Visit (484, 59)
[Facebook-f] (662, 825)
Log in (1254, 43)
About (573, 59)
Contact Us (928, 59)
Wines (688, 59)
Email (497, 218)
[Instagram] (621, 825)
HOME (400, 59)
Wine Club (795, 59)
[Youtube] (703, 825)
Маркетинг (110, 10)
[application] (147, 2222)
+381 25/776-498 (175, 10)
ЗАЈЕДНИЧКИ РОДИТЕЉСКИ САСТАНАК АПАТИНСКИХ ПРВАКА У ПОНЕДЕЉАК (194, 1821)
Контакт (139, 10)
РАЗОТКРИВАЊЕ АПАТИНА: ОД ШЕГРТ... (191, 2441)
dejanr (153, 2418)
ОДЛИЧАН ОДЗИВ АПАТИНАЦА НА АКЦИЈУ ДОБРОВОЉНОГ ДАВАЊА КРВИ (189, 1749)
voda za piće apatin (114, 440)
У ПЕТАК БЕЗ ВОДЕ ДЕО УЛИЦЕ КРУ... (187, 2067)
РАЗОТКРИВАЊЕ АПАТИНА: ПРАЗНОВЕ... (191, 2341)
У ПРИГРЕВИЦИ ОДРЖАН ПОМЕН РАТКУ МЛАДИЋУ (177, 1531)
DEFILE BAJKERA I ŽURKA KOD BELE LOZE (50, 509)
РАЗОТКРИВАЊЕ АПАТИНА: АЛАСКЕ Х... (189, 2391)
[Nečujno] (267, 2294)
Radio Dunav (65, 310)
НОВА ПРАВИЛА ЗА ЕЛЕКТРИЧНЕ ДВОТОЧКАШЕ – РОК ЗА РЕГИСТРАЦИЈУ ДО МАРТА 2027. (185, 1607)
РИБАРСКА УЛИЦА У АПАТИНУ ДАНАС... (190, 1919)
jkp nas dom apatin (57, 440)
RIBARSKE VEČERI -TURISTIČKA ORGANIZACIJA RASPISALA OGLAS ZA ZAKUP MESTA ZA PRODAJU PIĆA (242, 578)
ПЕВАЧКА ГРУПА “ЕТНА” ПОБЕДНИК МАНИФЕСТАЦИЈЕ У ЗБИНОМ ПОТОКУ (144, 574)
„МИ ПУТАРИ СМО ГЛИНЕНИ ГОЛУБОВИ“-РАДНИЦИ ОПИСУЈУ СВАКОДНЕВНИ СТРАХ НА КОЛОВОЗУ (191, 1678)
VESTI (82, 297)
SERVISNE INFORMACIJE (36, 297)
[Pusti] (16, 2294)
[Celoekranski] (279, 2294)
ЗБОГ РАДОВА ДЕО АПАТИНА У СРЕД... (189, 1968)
-=-=-
Set down exactly the lines above that run from the start of the listing to the line with "25/776-498 (175, 10)". Leave out every later line.

Visit (484, 59)
[Facebook-f] (662, 825)
Log in (1254, 43)
About (573, 59)
Contact Us (928, 59)
Wines (688, 59)
Email (497, 218)
[Instagram] (621, 825)
HOME (400, 59)
Wine Club (795, 59)
[Youtube] (703, 825)
Маркетинг (110, 10)
[application] (147, 2222)
+381 25/776-498 (175, 10)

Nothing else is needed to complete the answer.